Первый выезд в лес на санях.

До чего же хорошо, когда по серой земле, по льду реки и выбоинам разбитой за осень дороги расстелется бескрайное полотнище свежего, искрящегося снега! Как приятно на санях, когда веселый конь, пофыркивая, мчит тебя навстречу ветру.

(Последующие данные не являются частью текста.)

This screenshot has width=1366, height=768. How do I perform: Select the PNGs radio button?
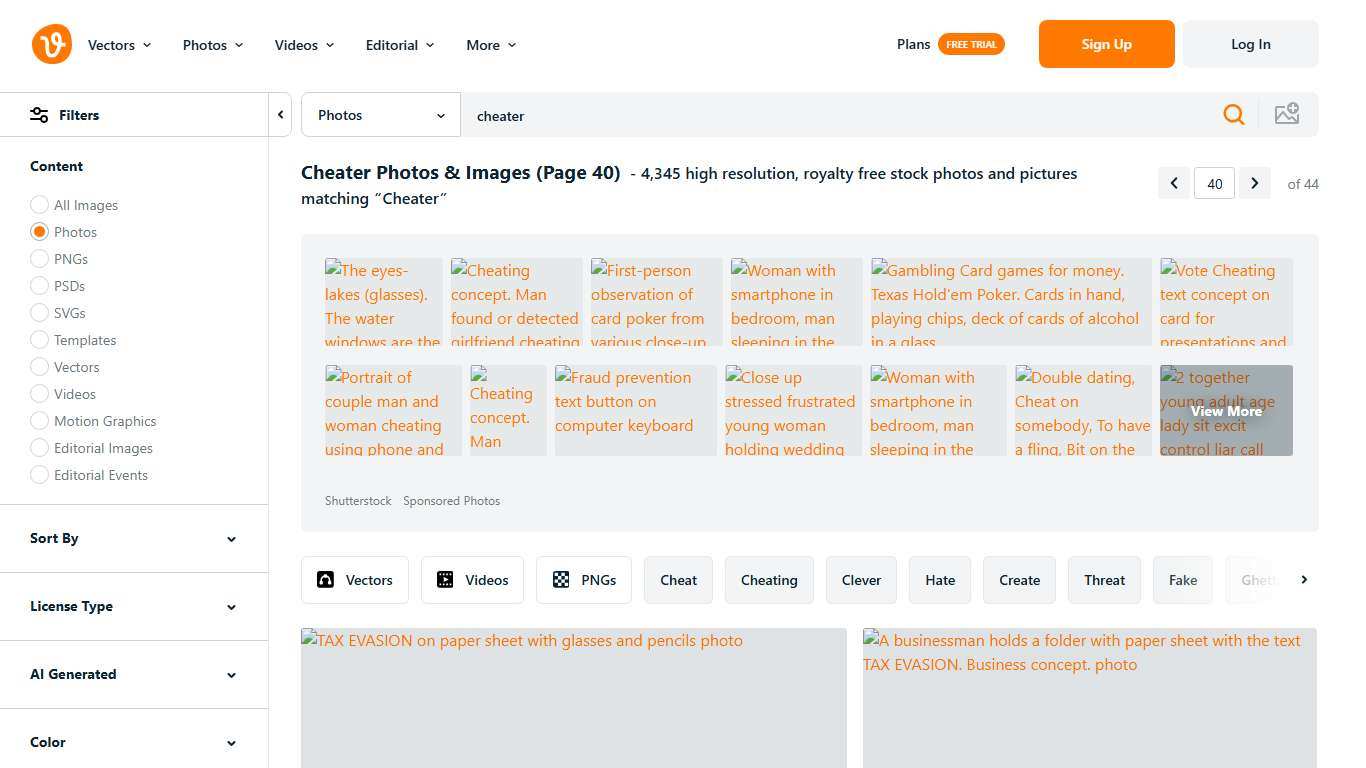point(40,259)
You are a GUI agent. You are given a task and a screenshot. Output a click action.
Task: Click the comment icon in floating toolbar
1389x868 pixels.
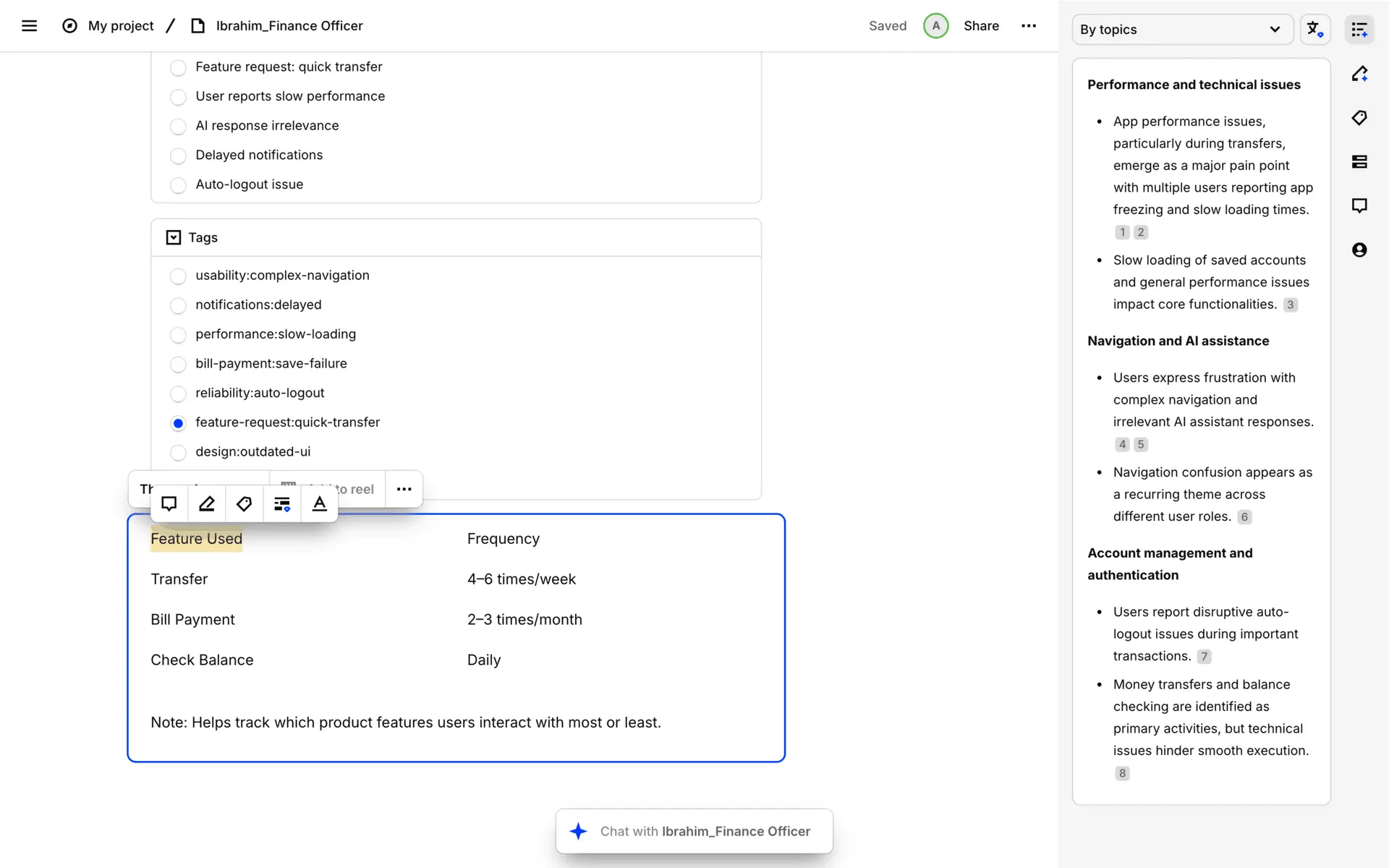click(x=169, y=504)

На лугу ни души. Только вон там возвращается из деревни лисица. Рыжее пятнышко движется по снежной целине, как бы строчит мелкий узор следов, кое-где стертых помелом хвоста. Их не видно, я только представляю их себе, и как мне хочется соскочить с саней и кинуться за ней вдогонку — до самого леса.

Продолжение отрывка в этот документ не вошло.